**WORK INSTRUCTIONS:** Can you give the stretch of records from the start through the line containing "Action: point(1565,24)" as a Markdown table with the columns Row and Line, numbering each row and leaving out blank lines?

**RECORDS PROVIDED:**
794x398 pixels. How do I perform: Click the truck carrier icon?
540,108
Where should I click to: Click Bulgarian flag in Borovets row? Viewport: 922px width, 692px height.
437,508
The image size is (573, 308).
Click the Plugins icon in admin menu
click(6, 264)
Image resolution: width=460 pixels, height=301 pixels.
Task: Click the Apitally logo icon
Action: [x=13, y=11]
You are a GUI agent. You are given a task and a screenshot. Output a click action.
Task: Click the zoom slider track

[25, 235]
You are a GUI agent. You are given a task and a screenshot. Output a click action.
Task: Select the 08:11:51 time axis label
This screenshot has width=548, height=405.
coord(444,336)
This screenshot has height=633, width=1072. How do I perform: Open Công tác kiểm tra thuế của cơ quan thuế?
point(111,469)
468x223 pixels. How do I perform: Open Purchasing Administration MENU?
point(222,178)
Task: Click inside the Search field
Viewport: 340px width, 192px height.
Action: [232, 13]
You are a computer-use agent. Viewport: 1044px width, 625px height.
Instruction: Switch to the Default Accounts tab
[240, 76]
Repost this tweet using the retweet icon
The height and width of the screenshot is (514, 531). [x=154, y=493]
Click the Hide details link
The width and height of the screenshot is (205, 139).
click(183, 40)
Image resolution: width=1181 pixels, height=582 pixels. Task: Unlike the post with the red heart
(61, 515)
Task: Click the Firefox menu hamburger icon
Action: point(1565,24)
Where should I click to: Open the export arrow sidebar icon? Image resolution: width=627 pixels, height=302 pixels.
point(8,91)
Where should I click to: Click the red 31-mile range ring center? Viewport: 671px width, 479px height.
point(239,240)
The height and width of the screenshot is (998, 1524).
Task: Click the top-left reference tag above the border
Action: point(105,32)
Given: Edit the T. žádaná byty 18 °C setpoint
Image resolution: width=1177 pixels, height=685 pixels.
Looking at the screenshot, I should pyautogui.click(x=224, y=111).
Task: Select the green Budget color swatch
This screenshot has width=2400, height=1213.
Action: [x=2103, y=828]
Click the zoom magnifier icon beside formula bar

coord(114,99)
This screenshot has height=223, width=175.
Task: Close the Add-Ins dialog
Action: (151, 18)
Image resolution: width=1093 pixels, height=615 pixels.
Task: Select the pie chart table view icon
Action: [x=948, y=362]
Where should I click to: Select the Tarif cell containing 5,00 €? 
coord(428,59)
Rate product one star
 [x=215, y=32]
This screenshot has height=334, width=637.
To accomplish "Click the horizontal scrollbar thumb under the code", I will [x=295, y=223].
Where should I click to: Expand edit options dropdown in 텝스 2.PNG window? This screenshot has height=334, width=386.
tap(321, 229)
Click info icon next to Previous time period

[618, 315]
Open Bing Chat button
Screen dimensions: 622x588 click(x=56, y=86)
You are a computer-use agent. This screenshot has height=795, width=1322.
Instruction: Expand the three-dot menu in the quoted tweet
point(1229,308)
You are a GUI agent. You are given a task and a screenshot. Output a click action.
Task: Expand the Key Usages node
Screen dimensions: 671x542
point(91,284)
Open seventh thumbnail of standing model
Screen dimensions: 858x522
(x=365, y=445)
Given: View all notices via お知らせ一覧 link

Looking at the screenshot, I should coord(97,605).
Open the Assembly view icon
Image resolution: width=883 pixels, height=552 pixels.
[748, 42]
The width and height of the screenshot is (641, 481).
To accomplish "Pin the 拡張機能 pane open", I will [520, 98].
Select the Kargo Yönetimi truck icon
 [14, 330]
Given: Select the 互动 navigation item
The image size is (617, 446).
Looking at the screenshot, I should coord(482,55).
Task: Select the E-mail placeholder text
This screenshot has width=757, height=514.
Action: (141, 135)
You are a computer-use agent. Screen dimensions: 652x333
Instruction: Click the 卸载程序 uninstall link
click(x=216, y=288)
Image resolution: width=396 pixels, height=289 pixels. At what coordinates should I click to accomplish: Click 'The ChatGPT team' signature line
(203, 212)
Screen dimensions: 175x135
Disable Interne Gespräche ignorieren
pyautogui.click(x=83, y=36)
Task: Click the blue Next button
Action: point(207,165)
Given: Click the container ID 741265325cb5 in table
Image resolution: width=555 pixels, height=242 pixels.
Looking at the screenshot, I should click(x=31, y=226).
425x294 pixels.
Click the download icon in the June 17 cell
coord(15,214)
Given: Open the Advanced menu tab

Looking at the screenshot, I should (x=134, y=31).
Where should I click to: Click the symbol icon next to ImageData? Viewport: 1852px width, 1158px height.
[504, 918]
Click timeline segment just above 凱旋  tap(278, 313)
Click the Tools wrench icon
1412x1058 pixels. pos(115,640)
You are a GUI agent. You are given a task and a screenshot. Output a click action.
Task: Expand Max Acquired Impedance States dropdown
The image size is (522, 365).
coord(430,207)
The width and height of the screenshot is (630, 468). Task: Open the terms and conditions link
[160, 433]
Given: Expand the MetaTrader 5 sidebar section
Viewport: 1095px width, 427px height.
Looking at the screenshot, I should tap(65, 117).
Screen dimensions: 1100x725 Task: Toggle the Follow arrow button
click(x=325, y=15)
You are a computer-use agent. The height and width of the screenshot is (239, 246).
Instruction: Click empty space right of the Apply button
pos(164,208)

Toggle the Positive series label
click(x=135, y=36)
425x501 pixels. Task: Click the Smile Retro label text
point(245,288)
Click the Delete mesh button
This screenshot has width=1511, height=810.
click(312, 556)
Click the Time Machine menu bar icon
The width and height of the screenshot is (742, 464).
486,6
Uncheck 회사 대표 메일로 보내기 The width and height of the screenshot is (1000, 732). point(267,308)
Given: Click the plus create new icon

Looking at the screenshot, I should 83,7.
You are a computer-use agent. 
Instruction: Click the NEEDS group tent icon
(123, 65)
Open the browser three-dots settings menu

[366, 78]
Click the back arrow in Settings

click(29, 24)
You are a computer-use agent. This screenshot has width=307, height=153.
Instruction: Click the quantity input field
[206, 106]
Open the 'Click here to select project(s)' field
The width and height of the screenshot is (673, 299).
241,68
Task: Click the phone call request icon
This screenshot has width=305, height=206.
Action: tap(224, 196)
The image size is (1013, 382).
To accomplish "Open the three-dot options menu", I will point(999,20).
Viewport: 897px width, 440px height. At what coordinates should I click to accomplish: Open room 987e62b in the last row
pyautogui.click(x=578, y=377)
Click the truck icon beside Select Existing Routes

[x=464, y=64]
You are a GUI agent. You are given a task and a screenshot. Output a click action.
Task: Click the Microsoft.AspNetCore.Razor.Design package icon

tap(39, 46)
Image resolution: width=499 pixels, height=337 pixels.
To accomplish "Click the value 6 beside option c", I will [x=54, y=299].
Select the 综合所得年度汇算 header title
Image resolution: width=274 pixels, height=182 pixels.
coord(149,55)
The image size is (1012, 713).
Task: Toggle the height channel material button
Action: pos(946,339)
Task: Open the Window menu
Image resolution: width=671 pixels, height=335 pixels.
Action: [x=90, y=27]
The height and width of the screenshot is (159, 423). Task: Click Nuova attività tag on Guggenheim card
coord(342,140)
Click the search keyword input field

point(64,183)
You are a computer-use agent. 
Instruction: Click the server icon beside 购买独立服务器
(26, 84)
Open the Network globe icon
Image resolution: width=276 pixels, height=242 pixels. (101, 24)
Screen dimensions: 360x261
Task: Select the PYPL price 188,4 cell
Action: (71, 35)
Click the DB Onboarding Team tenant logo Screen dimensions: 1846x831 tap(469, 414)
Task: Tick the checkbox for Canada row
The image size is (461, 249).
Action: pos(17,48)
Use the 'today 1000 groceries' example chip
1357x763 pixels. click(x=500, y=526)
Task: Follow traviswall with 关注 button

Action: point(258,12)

**ANSWER IN FULL:**
| Row | Line |
|---|---|
| 1 | 794x398 pixels. How do I perform: Click the truck carrier icon? |
| 2 | 540,108 |
| 3 | Where should I click to: Click Bulgarian flag in Borovets row? Viewport: 922px width, 692px height. |
| 4 | 437,508 |
| 5 | The image size is (573, 308). |
| 6 | Click the Plugins icon in admin menu |
| 7 | click(6, 264) |
| 8 | Image resolution: width=460 pixels, height=301 pixels. |
| 9 | Task: Click the Apitally logo icon |
| 10 | Action: [x=13, y=11] |
| 11 | You are a GUI agent. You are given a task and a screenshot. Output a click action. |
| 12 | Task: Click the zoom slider track |
| 13 | [25, 235] |
| 14 | You are a GUI agent. You are given a task and a screenshot. Output a click action. |
| 15 | Task: Select the 08:11:51 time axis label |
| 16 | This screenshot has width=548, height=405. |
| 17 | coord(444,336) |
| 18 | This screenshot has height=633, width=1072. How do I perform: Open Công tác kiểm tra thuế của cơ quan thuế? |
| 19 | point(111,469) |
| 20 | 468x223 pixels. How do I perform: Open Purchasing Administration MENU? |
| 21 | point(222,178) |
| 22 | Task: Click inside the Search field |
| 23 | Viewport: 340px width, 192px height. |
| 24 | Action: [232, 13] |
| 25 | You are a computer-use agent. Viewport: 1044px width, 625px height. |
| 26 | Instruction: Switch to the Default Accounts tab |
| 27 | [240, 76] |
| 28 | Repost this tweet using the retweet icon |
| 29 | The height and width of the screenshot is (514, 531). [x=154, y=493] |
| 30 | Click the Hide details link |
| 31 | The width and height of the screenshot is (205, 139). |
| 32 | click(183, 40) |
| 33 | Image resolution: width=1181 pixels, height=582 pixels. Task: Unlike the post with the red heart |
| 34 | (61, 515) |
| 35 | Task: Click the Firefox menu hamburger icon |
| 36 | Action: point(1565,24) |